Es importante tener en cuenta que la posición al dormir adquiere una relevancia particular a partir de las 20 semanas. La evidencia, como la de un metaanálisis de 2019 publicado en el BMJ, sugiere que dormir boca arriba en el tercer trimestre se asocia con un riesgo aproximadamente 2.3 veces mayor de muerte fetal. Por esta razón, se prefiere dormir de lado, especialmente del lado izquierdo, ya que esta posición ayuda a optimizar el flujo sanguíneo hacia el útero y el bebé, además de ser más cómoda para muchas personas. Utilizar almohadas de embarazo puede ser de gran ayuda para mantener esta posición y reducir las molestias físicas, permitiéndote un descanso más reparador.

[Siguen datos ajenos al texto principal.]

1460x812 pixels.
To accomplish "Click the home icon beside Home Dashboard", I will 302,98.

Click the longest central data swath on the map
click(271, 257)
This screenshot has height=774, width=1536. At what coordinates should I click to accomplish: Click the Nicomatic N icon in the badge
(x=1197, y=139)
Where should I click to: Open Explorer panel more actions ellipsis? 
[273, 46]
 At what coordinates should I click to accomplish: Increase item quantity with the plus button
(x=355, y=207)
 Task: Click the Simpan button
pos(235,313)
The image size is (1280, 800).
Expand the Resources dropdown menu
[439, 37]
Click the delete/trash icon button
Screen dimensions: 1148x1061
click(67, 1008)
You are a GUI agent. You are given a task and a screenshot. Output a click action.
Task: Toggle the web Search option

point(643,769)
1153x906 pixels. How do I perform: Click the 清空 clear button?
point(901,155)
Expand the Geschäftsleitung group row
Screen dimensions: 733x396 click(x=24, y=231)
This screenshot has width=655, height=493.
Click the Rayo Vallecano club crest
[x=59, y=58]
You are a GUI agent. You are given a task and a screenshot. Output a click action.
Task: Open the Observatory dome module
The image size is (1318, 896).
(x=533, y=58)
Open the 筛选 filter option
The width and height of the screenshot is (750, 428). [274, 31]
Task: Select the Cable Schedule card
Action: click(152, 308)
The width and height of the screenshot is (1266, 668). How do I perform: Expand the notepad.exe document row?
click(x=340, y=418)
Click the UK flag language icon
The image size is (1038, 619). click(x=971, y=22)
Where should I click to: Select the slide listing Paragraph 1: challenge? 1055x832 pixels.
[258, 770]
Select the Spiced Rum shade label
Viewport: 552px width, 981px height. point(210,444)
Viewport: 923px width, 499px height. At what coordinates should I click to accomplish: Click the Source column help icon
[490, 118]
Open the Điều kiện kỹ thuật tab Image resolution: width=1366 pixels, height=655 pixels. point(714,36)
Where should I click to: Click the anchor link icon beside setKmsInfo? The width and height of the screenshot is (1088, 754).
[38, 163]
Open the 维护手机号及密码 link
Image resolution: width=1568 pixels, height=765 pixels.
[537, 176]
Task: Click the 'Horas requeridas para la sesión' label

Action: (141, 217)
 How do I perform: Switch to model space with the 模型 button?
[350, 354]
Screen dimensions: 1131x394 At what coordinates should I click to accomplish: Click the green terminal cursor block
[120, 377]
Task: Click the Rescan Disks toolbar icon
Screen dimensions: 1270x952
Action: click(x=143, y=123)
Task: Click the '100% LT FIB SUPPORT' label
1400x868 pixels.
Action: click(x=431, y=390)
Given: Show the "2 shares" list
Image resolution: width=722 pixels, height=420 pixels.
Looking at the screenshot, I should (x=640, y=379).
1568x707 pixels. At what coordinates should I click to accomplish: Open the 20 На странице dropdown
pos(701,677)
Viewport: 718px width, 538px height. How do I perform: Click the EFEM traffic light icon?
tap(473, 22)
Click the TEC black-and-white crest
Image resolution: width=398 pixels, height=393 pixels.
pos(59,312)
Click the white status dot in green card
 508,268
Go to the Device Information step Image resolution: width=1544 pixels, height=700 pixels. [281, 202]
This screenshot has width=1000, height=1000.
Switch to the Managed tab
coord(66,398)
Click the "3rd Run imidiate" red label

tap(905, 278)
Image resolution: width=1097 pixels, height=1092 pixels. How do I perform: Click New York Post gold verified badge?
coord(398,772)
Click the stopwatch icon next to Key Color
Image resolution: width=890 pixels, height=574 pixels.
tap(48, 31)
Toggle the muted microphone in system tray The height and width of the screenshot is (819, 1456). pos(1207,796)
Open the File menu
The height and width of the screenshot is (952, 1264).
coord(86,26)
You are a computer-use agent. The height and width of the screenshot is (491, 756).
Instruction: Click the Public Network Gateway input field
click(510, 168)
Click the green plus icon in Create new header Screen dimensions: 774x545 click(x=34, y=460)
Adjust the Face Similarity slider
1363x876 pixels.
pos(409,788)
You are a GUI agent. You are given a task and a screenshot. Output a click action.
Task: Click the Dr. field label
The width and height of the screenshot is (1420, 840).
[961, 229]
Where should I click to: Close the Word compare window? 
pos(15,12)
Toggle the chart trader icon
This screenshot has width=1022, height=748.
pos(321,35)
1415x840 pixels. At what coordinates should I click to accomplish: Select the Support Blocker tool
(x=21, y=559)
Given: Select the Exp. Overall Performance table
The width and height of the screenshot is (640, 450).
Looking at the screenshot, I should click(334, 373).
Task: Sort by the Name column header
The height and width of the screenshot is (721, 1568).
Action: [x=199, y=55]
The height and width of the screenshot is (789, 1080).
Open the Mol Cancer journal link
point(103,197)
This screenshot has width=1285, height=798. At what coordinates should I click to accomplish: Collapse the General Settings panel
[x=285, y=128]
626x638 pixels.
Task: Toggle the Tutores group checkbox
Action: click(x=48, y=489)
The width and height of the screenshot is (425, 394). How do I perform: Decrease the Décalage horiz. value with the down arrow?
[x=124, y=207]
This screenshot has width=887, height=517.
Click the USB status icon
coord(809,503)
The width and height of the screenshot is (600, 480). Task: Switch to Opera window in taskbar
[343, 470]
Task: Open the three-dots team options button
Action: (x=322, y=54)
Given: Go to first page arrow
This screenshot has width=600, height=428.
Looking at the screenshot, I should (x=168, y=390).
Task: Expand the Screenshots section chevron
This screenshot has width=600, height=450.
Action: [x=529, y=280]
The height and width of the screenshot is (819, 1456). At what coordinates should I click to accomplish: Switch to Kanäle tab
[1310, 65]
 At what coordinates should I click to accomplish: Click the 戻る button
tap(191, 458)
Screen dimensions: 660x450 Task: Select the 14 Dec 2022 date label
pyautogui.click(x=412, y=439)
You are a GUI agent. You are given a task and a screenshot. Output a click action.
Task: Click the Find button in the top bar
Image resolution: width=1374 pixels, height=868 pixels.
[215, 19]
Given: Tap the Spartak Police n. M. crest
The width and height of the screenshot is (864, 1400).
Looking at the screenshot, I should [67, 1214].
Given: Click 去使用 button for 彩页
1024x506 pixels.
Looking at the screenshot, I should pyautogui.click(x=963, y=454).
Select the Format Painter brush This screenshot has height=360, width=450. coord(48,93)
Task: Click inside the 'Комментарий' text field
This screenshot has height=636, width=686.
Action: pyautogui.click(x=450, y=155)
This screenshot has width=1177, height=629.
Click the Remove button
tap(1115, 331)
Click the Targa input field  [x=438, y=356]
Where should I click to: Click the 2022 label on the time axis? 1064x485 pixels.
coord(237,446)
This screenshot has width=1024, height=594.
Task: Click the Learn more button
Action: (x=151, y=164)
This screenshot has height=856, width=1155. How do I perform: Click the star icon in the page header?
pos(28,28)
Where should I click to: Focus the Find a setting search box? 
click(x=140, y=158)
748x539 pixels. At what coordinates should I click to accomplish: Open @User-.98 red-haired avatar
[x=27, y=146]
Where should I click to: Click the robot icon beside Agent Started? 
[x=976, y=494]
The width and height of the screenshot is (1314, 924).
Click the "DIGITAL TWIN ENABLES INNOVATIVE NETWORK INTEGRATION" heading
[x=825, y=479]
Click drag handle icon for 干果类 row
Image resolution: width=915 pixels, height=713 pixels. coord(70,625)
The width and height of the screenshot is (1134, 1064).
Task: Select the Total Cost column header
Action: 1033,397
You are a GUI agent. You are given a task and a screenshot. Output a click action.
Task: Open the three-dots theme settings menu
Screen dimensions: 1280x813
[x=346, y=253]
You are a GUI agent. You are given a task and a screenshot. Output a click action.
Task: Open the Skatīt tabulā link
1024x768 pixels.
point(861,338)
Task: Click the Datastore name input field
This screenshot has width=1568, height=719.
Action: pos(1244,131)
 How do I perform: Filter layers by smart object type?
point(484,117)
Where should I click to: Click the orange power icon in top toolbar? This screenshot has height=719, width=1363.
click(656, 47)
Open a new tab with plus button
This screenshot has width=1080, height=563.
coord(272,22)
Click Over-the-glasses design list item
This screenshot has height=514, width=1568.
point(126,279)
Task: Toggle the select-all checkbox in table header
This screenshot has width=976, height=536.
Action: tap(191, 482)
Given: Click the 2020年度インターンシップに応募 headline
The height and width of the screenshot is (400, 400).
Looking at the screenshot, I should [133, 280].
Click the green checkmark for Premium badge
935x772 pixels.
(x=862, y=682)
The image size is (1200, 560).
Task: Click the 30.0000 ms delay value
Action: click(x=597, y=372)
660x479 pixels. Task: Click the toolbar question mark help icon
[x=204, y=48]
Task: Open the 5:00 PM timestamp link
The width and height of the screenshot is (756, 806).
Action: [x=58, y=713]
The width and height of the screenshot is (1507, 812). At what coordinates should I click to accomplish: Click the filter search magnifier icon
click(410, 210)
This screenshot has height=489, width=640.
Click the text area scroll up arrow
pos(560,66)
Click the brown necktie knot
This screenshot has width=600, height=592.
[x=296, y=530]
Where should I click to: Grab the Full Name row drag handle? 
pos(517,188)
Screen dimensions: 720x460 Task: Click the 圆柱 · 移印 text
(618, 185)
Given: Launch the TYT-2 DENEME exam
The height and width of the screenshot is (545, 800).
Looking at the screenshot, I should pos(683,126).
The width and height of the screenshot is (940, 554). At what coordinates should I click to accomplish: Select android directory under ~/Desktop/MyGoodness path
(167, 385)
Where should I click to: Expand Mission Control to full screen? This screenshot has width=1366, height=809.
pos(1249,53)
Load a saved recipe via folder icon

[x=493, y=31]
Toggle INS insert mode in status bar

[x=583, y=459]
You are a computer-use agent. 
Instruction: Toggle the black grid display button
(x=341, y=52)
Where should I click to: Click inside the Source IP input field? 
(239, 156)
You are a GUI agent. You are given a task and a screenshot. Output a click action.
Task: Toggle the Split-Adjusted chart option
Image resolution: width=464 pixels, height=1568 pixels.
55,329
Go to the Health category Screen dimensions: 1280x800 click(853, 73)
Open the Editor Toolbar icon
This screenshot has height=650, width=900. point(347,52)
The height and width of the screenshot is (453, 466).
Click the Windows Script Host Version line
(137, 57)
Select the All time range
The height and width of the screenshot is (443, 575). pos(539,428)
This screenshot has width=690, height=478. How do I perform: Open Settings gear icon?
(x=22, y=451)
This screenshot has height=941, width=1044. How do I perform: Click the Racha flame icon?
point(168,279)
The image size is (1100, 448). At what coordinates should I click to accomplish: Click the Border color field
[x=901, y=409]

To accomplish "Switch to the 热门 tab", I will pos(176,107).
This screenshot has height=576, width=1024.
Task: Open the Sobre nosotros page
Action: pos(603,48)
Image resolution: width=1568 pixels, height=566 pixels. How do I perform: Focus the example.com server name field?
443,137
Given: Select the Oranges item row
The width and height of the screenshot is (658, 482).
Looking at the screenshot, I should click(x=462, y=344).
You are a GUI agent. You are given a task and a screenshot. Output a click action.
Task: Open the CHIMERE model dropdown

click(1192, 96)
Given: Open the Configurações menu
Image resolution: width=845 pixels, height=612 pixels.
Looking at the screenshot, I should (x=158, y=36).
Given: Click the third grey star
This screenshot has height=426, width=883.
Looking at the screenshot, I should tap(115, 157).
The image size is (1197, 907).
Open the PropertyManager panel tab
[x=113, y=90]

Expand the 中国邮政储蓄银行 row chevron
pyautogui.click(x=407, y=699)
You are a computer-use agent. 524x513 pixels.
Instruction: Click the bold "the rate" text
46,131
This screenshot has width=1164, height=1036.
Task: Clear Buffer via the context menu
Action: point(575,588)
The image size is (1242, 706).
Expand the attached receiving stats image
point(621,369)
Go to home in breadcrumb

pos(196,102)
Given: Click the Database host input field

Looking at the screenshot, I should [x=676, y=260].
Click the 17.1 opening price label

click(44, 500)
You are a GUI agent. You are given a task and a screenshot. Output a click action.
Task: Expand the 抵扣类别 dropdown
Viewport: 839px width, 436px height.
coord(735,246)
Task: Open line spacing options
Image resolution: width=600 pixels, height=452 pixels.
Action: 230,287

Para abordar las preocupaciones subyacentes que afectan el sueño, la Terapia Cognitivo-Conductual para el Insomnio (TCC-I) se considera un tratamiento de primera línea basado en la evidencia, recomendado por organizaciones como NICE y AASM. Esta terapia puede ofrecer estrategias prácticas para gestionar los pensamientos y comportamientos que contribuyen al insomnio. A menudo, manejar la ansiedad o la depresión subyacentes puede mejorar el sueño más eficazmente que solo las intervenciones directas para dormir. Como doula, mi enfoque es ofrecerte opciones basadas en la evidencia para que puedas tomar decisiones informadas sobre tu bienestar. Entender qué está sucediendo en tu cuerpo y tener herramientas prácticas a tu disposición puede traer una sensación de calma y confianza durante este período, permitiéndote navegar los desafíos del sueño con mayor claridad. Recuerda que estas son observaciones generales basadas en la evidencia y en lo que comparto con mis clientes. Tu proveedor de atención médica es tu mejor recurso para cualquier inquietud específica sobre tu salud y bienestar durante el embarazo.